In a past blog, I mentioned that he was also the one who was able to save my data when my computer burst into flames. This problem he solved was just as bad. Anytime I’m without a computer to do my work I consider a disaster. It makes me yearn for the days before computers.
In my home is the old ‘Remington‘ typewriter my father once owned. This machine would be considered an antique today, but the ribbon has a little life left in it still and, if you’re careful, you can still type out a letter or document. It may not be as clean as one printed out on a laser printer, but it’s still functional. This was the typewriter that my father used to write letters and do his reports for the Air Force club he was president and treasurer for when I was growing up. He used it when he brought work home from the office. This was the typewriter I borrowed to do my school projects on. It was also the machine that I first used when I had ambitions to one day become a writer. I cant’t tell you how many late nights I spent punching away at the keys developing storylines. I was a one-finger typist in those days. It was a noisy machine. All typewriters were noisy in those days. I remember walking by the typing class in my high school. The noise coming out of that room echoed down the halls. It was also the first sound that greeted you if you were called down to the office.
I learned how to type a little better in a radio newsroom I watched the newsmen attacking the keys writing the stories they would use during their hourly newscasts. Most of them typed with two fingers. It didn’t take me long to learn how to also use two fingers to type with. Old habits die hard, and I’m still comfortable being a two-fingered typist.
Much later in my career, I bought my first electric typewriter. In another radio newsroom I watched the news personnel use these large machined with the little spinning heads that made the keystrokes through the ribbon and onto the paper. I thought this was the wave of the future. The machine was relatively quiet, compared to the old typewriters I was used to, and I didn’t have to press has hard on the keys. I bought myself a small, portable machine with its own carrying case. No matter where I was, I could have access to a typewriter. Ribbons were always expensive and didn’t last very long. Occasionally, I would need to take the machine into the shop to be cleaned and repaired. Thankfully, most of the repairs were minor in nature. You didn’t need a specialist to try to retrieve your data from a typewriter.

* _Provided data_:
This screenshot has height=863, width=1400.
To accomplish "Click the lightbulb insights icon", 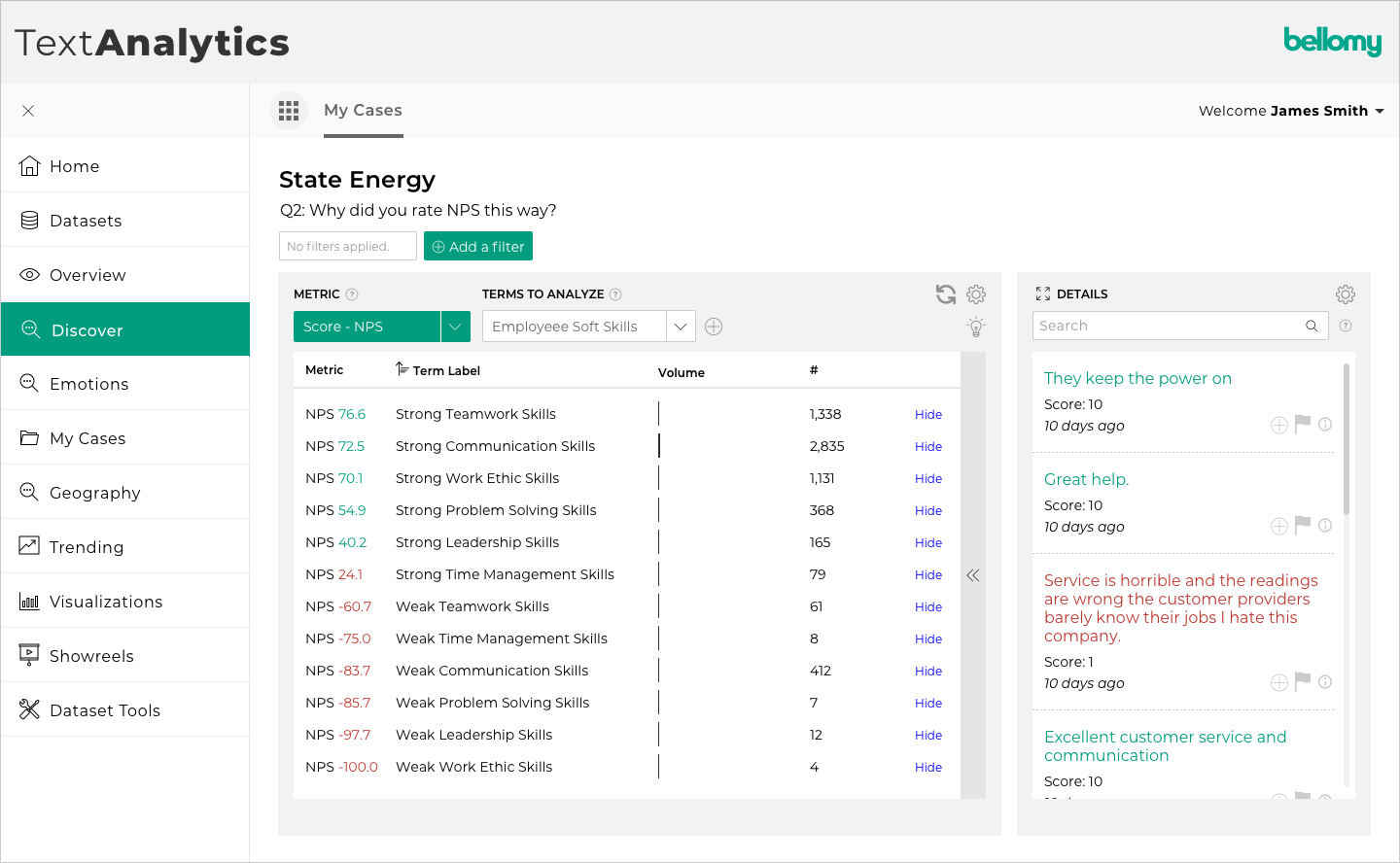I will pyautogui.click(x=976, y=327).
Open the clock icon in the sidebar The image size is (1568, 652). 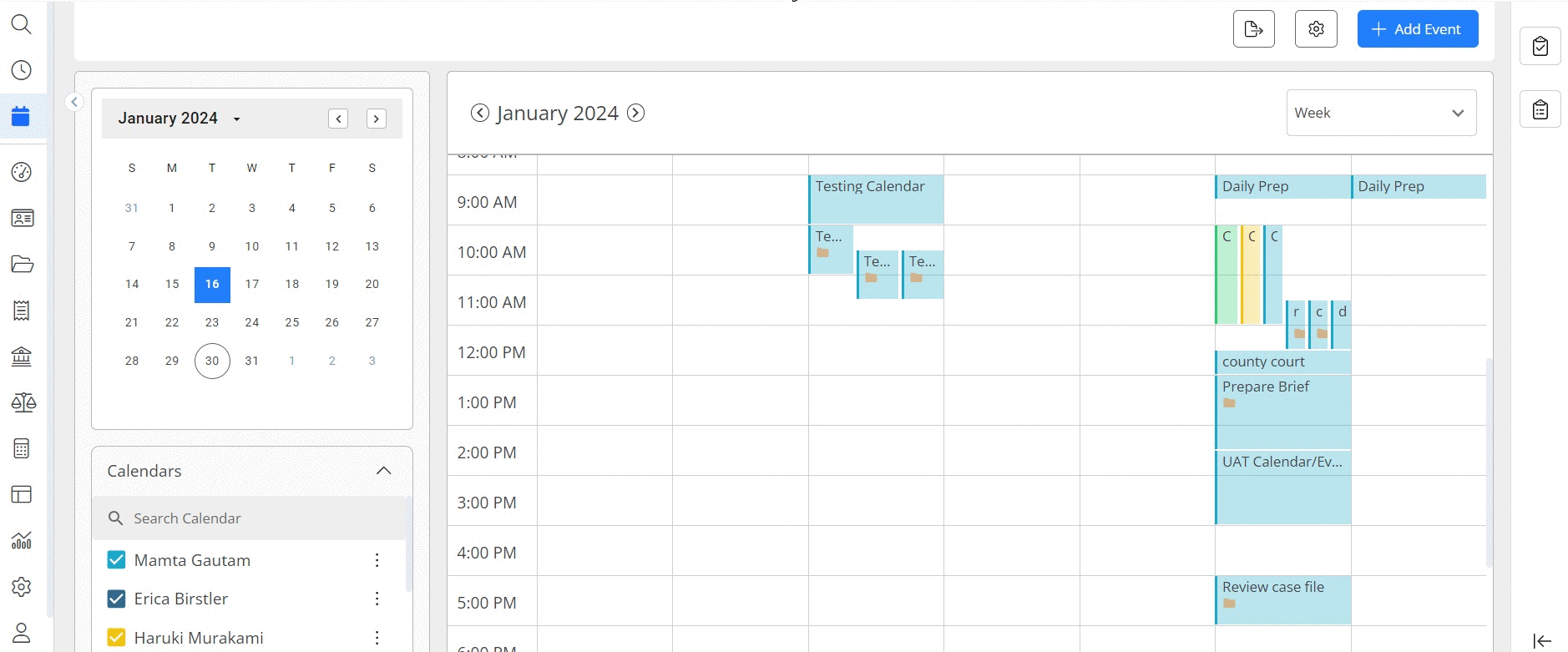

* _Given task_: Reproduce word for word the passage of the typewriter blog post that opens with the words containing "I learned how" and closes with "a two-fingered typist.".

* _In response_:
I learned how to type a little better in a radio newsroom I watched the newsmen attacking the keys writing the stories they would use during their hourly newscasts. Most of them typed with two fingers. It didn’t take me long to learn how to also use two fingers to type with. Old habits die hard, and I’m still comfortable being a two-fingered typist.